It’s been a long-running theme of Leon Cameron critics over the last few years that the Giants’ stacked list should have won one, or two, or even three premierships during his time in charge.

What his final game, a 30-point loss to Carlton, proved is something different: this GWS side is very, very ordinary.

Sure, they’ve got players who can go big on their day: Josh Kelly had 36 touches and ran hard all afternoon, for instance. But Lachie Whitfield was invisible, Toby Greene barely sighted outside one or two moments of magic, and Stephen Coniglio a long, long way from the player he was before becoming captain.

Some of these things might be Cameron’s fault; others, more to do with the difficulties of coaching a side in a non-AFL state. Would Coniglio, for instance, have been named captain if not as a lure, along with his multi-million dollar contract, to keep him at the club?

********

◆ Task instructions
- a) From the passage on Leon Cameron's final game, return the stretch from "Sure, they’ve got" through "before becoming captain." word for word.
- b) In the passage on Leon Cameron's final game, by how many points did the Giants lose to Carlton?
- c) List every GWS player named in the passage on Leon Cameron's final game.

◆ Source material
********

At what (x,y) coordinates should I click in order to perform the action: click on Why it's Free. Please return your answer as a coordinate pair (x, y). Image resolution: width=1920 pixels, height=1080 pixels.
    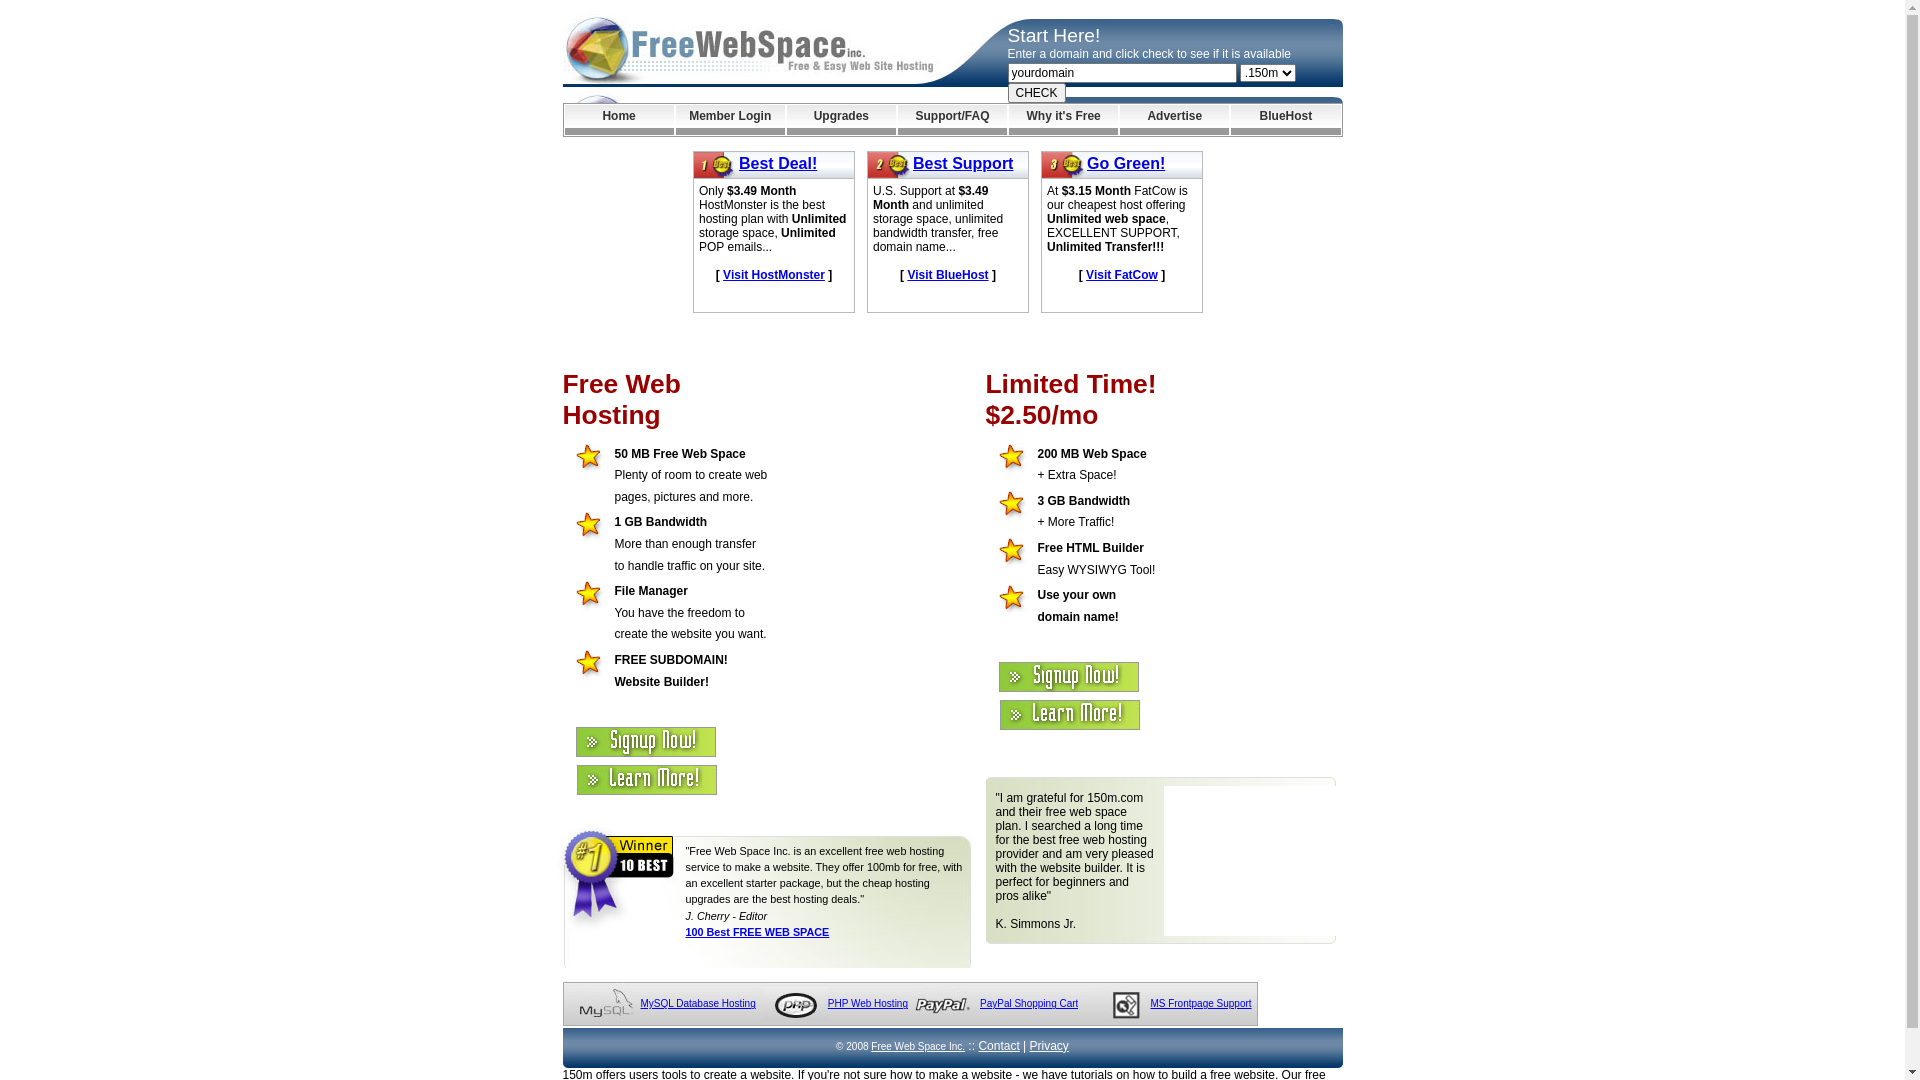
    Looking at the image, I should click on (1064, 120).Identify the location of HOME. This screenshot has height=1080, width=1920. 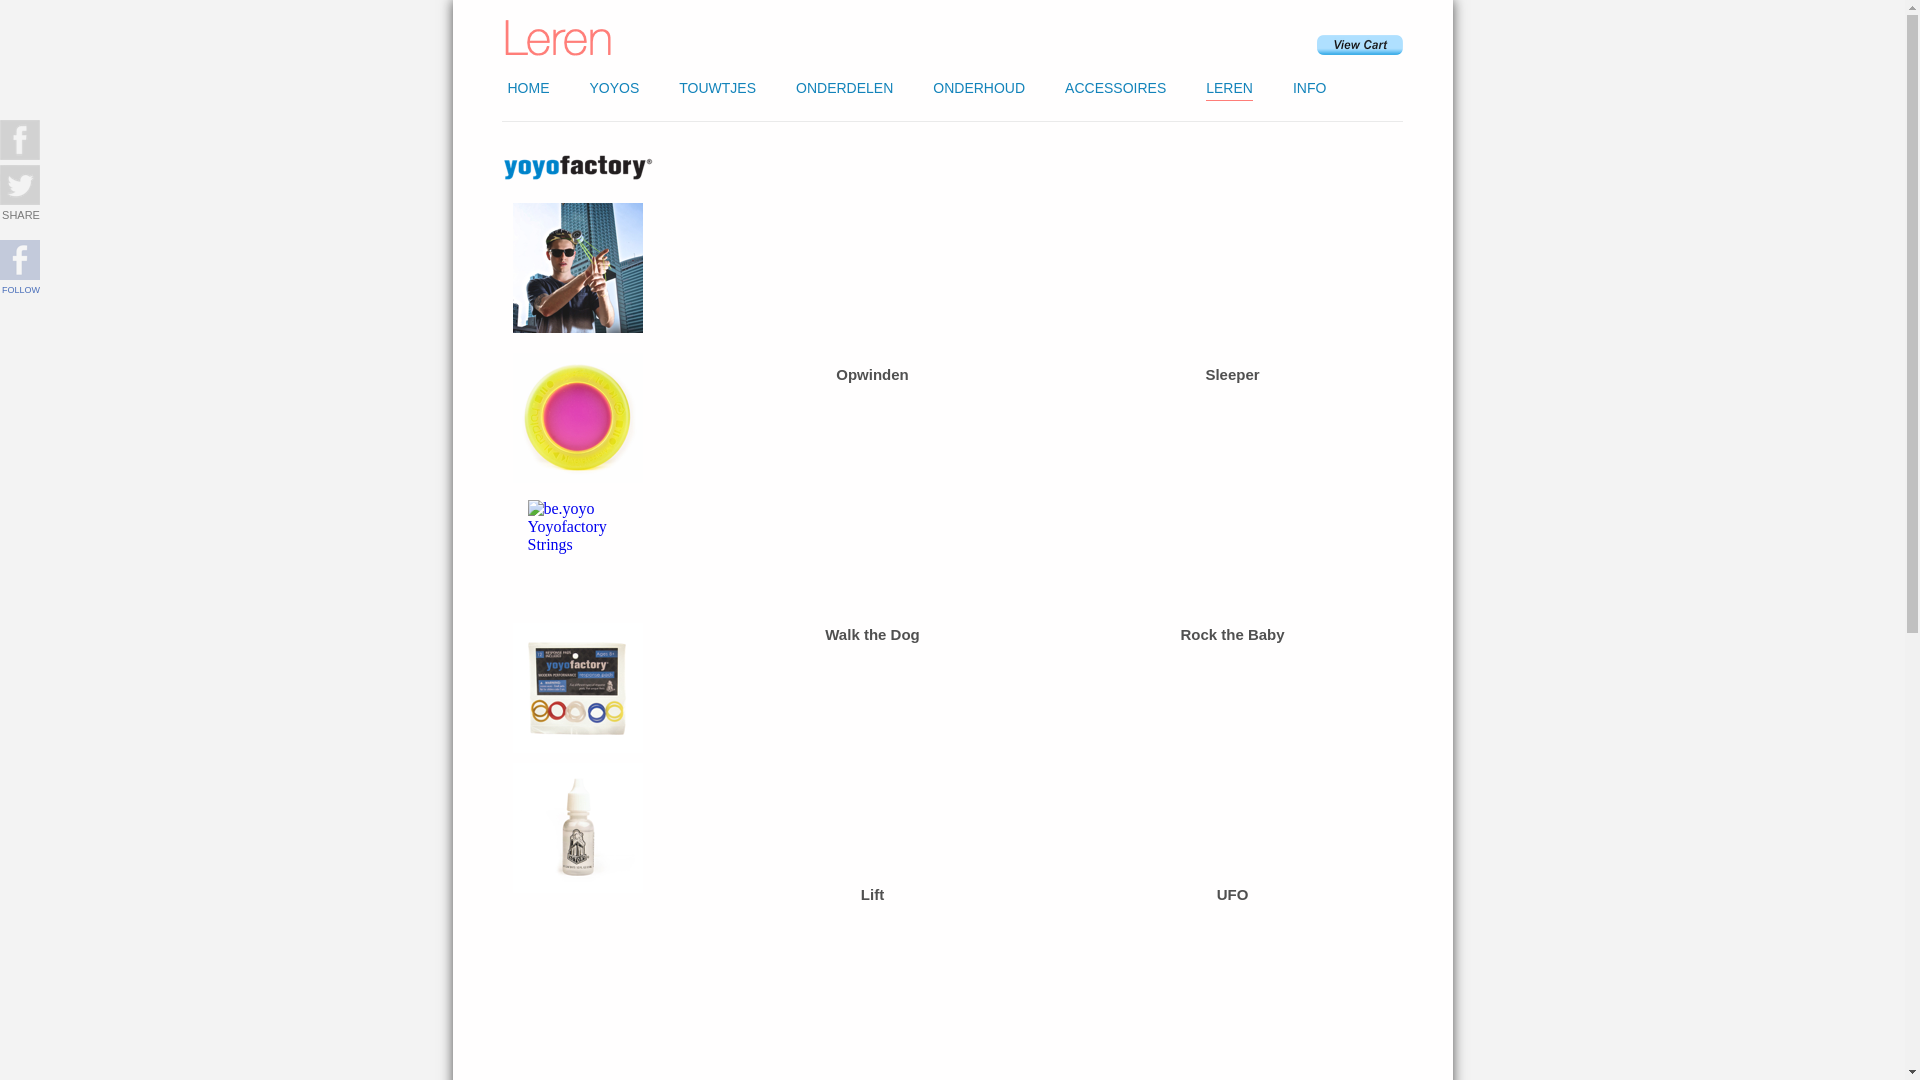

********

◆ Solutions by task
- a)
Sure, they’ve got players who can go big on their day: Josh Kelly had 36 touches and ran hard all afternoon, for instance. But Lachie Whitfield was invisible, Toby Greene barely sighted outside one or two moments of magic, and Stephen Coniglio a long, long way from the player he was before becoming captain.

- b) 30 points

- c) Josh Kelly, Lachie Whitfield, Toby Greene, Stephen Coniglio